Interview: Zander Schloss (Circle Jerks, Weirdos)

Zander Schloss,Circle Jerks,punk,rock,interview




               
Without the availability of an environment more conducive to conducting an interview, we planted our asses on the concrete in front of a closed pizza joint (amidst the bustling traffic of mouse-eared tourists and cross-dressing punk clones) in downtown Orlando. From this vantage point we watched unnoticed as traffic passed us by. Seemingly the perfect place to chain smoke a pack of Camel Wides and have a chat about the origins of American punk rock and the strains of addiction.

We look like a couple of bums on skid row waiting to score a fix.
I haven't done drugs in 2 years.

No shit, you've been dry for 2 years?
Not dry, I'm in recovery. Dry is a totally different thing. Dry is when you abstain from drugs and alcohol altogether. You don't practice in following a program of recovery; which is one of the only cures there is, like Alcoholics Anonymous or Narcotics Anonymous. I happen to have a problem with heroin addiction, so I mainly attend Narcotics Anonymous. But it's a 12 step program, I'm sure you're aware of what it consists of.

I'll admit, (probably by definition) I'm a binge drinker maybe even a functional alcoholic, but I haven't made it to AA yet.
Well, it entails going to meetings. You know I went to detox with just the clothes on my back. Basically, I crashed a couple of cars, lost my job at the music conservatory, lost my job as a music writer, not to mention I burned down my place. I kind of reached the end of my rope. I didn't have any money. I didn't have a place to go. My fiancé at the time was also a heroin addict. She was trying to get straight and I was trying to get straight, but I couldn't and she could. So I went into detox and rehab for 30 days. Then I went to live in a halfway house for another 60 days with other drug addicts, ex-convicts and people who'd been otherwise institutionalized. Then I moved in with another recovery addict. Now I go to meetings and work the steps. You know, I have a sponsor and I have people I sponsor. This is like the 3rd or 4th time I tried to get some time away from it. The first time, I quit doing drugs I wasn't dry. I kept drinking, smoking pot and taking pills and stuff like that. I just stayed away from my drug of choice. It only took a suggestion from somebody when I was at a low point to go out and score some heroin and I was back on it. But now I've got two years of being clean and sober.

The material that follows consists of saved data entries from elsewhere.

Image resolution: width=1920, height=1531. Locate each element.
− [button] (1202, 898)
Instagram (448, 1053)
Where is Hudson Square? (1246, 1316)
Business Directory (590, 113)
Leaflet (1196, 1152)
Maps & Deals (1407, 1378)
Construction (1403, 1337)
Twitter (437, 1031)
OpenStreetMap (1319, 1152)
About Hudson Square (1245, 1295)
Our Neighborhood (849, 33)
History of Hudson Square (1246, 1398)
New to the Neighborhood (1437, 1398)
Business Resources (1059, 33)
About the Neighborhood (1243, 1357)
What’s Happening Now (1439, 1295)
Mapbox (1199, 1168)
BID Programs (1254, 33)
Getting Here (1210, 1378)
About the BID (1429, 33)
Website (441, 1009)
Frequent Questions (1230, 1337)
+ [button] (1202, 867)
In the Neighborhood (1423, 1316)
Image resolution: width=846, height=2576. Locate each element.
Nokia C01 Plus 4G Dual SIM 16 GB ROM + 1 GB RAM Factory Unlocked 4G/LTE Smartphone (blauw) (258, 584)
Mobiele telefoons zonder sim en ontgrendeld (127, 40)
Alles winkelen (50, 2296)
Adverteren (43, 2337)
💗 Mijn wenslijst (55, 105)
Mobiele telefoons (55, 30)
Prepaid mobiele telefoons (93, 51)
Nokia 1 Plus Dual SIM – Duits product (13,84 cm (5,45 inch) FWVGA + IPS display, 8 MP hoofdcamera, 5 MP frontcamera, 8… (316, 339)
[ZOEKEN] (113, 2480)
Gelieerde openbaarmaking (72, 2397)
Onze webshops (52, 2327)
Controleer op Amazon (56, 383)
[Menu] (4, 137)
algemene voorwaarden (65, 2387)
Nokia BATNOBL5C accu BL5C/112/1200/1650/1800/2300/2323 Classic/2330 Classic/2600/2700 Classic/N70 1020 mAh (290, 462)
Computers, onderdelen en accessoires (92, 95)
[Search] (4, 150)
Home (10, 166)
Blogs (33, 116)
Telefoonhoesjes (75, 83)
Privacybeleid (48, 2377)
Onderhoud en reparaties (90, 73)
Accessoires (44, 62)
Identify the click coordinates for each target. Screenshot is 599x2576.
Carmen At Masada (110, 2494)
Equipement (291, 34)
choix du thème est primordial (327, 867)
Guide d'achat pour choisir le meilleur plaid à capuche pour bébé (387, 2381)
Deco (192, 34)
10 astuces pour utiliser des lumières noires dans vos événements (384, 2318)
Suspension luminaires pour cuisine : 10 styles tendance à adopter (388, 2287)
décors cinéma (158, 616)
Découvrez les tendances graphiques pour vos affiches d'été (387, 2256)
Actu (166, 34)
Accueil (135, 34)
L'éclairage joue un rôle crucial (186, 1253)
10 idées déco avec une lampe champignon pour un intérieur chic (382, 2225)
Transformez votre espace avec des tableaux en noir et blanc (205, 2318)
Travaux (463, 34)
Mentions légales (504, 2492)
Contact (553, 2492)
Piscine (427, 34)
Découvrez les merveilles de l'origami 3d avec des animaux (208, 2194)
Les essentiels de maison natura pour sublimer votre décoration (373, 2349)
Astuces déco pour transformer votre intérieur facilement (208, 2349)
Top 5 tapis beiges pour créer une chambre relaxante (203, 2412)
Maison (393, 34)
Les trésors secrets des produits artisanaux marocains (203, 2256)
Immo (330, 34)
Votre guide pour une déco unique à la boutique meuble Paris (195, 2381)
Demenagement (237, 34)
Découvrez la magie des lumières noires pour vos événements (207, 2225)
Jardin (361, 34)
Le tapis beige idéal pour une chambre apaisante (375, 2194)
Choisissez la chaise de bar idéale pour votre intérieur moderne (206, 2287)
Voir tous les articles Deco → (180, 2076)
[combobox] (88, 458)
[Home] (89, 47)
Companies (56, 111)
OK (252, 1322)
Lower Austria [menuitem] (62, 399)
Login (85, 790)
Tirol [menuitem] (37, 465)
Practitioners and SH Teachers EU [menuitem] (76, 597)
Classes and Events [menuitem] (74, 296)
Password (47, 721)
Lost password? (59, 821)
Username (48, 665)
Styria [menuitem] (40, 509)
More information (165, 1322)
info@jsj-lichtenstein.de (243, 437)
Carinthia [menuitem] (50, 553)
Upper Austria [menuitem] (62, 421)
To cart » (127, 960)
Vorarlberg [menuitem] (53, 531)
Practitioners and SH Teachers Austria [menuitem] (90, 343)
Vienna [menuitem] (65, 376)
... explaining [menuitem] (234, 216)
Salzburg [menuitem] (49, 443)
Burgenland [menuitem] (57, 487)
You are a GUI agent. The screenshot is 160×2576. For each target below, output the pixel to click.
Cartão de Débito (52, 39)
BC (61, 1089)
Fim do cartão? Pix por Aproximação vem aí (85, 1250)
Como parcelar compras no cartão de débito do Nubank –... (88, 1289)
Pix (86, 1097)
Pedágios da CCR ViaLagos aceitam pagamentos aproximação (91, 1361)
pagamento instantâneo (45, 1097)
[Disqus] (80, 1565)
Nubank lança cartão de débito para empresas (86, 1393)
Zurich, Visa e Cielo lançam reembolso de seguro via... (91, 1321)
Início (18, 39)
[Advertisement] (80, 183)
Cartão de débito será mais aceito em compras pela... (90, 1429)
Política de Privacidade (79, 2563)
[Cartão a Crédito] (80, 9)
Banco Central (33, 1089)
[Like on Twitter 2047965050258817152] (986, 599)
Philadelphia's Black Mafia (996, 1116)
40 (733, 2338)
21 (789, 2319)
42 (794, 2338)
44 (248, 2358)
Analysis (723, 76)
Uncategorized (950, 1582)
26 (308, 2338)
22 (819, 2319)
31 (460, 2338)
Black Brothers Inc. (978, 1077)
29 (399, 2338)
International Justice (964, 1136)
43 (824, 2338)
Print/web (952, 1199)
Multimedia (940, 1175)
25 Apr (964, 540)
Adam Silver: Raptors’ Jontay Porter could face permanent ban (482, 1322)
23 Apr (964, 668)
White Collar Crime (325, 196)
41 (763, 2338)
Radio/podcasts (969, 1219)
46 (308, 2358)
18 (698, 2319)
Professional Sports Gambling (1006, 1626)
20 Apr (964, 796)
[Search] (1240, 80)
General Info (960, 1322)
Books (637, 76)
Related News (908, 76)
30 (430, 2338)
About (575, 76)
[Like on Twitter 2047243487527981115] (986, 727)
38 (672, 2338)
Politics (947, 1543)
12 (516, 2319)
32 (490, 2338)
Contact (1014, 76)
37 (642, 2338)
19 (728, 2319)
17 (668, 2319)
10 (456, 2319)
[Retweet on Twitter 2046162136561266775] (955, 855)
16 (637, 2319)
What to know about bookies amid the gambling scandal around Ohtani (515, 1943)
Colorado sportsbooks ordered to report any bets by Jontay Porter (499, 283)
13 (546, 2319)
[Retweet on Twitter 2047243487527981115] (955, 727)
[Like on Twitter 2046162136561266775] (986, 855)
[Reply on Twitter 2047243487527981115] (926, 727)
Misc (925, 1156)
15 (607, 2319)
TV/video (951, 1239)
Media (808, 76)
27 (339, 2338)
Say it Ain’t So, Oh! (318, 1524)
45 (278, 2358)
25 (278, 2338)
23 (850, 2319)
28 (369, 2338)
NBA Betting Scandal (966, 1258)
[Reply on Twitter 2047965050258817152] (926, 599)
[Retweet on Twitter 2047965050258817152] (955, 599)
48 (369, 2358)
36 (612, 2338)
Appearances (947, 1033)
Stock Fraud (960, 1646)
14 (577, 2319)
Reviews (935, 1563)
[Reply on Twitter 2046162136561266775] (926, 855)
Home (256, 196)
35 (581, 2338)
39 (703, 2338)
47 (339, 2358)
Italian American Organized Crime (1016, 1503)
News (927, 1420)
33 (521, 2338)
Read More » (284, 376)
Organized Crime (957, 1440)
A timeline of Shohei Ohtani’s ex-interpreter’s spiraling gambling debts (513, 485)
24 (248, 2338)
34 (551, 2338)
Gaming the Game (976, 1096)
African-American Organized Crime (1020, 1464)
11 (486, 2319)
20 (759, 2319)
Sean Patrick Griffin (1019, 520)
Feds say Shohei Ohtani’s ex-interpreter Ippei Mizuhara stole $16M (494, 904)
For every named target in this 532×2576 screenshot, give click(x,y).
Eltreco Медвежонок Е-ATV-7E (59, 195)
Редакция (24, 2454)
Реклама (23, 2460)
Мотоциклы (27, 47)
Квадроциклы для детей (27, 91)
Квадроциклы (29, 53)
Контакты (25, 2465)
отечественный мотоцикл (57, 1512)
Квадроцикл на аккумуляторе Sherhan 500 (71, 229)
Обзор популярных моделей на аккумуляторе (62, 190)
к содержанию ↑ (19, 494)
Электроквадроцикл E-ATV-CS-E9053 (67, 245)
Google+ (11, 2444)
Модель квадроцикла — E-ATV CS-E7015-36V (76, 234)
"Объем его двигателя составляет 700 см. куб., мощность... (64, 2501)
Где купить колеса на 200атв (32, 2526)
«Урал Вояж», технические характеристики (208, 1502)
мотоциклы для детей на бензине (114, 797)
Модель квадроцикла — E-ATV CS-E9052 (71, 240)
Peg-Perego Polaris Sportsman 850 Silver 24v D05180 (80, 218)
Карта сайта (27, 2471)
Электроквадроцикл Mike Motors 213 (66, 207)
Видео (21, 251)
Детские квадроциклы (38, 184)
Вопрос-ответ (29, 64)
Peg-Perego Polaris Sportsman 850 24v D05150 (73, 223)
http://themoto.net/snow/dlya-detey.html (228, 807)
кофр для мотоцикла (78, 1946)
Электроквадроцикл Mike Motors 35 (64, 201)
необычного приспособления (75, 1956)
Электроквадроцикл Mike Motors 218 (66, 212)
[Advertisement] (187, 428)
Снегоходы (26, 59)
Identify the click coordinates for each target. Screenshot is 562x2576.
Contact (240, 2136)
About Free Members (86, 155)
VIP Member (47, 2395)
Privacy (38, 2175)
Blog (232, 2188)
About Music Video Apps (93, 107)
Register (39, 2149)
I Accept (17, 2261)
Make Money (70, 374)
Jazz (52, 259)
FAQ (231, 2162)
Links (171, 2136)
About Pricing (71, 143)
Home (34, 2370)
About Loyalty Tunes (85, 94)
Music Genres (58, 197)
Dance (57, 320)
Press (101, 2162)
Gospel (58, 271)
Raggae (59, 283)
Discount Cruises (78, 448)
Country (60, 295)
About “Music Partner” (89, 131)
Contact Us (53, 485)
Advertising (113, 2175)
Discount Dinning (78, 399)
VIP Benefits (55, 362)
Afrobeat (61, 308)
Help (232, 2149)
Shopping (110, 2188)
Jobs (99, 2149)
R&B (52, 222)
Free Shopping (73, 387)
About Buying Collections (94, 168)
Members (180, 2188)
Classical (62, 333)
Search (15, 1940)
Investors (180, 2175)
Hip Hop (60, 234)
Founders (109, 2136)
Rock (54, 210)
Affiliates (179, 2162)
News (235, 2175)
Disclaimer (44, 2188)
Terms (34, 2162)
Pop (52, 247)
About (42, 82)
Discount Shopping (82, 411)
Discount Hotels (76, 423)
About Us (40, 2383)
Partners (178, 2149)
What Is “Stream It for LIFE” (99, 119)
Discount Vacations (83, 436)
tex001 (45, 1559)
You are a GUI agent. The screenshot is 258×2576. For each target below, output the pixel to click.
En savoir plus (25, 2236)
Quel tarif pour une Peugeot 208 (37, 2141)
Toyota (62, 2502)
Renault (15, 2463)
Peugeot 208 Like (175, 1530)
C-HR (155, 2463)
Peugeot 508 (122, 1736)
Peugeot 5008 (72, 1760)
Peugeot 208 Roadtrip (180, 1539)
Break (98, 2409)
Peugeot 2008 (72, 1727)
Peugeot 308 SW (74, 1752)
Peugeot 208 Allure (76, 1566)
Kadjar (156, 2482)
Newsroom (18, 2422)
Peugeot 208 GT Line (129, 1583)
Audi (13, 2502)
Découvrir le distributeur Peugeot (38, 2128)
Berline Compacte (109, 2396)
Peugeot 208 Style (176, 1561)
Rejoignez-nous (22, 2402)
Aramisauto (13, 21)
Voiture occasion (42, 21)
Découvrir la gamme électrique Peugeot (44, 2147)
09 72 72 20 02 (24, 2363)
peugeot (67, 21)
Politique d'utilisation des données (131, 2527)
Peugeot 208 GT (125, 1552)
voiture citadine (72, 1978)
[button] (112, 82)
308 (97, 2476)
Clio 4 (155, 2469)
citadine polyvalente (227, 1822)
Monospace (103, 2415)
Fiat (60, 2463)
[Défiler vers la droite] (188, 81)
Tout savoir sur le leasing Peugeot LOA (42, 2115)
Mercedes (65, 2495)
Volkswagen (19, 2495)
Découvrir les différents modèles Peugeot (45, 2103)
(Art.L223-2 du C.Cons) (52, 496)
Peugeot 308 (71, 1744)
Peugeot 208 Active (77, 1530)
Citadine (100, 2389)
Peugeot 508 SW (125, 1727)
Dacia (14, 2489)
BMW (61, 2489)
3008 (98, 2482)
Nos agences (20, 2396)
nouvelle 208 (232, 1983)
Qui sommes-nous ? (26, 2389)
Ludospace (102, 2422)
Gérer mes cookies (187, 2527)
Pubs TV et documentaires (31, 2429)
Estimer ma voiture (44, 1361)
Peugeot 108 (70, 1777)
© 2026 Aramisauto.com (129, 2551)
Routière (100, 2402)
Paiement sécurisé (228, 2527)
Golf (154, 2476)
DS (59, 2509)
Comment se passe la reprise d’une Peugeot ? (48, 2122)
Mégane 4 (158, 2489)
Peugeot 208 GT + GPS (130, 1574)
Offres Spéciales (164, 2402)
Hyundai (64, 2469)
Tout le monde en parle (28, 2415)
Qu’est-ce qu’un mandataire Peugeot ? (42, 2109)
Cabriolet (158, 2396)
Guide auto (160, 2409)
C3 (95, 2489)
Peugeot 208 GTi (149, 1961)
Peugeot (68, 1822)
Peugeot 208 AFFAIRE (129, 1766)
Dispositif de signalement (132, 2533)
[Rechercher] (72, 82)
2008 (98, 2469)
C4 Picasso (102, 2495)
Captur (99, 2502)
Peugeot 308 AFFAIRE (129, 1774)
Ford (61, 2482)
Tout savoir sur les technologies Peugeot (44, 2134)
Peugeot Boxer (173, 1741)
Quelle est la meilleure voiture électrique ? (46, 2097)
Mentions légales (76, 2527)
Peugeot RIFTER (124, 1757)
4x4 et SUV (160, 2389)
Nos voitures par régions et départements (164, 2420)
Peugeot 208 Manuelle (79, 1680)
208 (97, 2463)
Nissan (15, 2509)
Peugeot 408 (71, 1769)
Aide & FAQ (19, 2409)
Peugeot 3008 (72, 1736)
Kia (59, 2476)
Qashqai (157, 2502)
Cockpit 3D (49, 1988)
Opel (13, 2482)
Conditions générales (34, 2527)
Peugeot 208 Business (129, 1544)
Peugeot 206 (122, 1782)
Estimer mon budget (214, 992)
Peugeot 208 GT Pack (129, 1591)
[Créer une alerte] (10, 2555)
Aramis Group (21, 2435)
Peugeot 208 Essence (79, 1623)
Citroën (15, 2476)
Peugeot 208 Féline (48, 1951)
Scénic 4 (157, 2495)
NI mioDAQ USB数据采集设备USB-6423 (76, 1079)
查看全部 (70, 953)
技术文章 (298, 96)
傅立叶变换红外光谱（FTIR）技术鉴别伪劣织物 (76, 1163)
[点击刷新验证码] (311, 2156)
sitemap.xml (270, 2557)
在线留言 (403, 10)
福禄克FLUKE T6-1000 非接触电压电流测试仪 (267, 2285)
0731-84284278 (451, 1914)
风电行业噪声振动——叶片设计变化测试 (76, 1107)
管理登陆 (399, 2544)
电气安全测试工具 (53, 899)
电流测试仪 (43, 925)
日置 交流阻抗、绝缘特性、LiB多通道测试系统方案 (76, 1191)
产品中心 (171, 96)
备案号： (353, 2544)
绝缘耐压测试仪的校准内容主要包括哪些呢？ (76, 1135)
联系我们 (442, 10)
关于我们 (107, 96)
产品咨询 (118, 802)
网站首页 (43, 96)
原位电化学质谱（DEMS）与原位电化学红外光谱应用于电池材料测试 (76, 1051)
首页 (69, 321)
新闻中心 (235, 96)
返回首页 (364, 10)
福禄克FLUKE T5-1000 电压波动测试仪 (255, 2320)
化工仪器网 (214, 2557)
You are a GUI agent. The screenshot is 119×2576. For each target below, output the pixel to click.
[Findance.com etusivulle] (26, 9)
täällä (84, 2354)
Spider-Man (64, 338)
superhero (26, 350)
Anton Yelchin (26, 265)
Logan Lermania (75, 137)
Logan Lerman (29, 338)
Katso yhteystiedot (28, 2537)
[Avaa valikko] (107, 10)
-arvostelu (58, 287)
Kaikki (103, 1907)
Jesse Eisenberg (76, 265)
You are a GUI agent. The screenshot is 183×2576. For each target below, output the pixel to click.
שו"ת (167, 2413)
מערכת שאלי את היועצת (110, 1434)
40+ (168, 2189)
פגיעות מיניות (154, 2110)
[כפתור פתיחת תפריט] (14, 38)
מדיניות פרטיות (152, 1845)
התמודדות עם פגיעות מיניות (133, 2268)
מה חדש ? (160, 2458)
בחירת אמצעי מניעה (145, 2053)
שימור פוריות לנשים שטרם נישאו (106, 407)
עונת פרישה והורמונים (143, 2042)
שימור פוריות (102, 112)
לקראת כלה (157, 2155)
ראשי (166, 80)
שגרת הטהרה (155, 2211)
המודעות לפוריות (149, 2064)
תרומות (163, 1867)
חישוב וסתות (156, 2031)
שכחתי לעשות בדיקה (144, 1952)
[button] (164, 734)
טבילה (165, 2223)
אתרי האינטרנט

Cool. I've got some good friends that went down that road. Luckily I've only been hit with that morning after blank shame and the occasional 2 day hangover associated with alcohol. Every so often someone will make a comment regarding alcohol abuse and granted I don't have a valid defense. Hell tonight at the show I'll probably deteriorate into a slurring degenerate.
Well do it until you're done with it, you know. You don't necessarily have to lose everything like I did. But when you find it's time, I'm here to tell you, you can most definitely find a spiritual high. The alcohol and the heroin are symptoms of a habit. It's a disease of perception. It's the way you perceive the world. It's the way you perceive yourself; low self-esteem, thinking you're a victim, believing the world is a difficult place to navigate (which I still do from time to time). I have to accept the world and that everything around me is exactly the way it's supposed to be. The only thing I have power over is changing my perception of the world. The drugs are a solution to me. It takes away the apathy that I feel. Without it I'm raw and exposed to the elements. You know I get irritated at times, but the only thing I can do is change my perception and say "I have to accept things the way they are"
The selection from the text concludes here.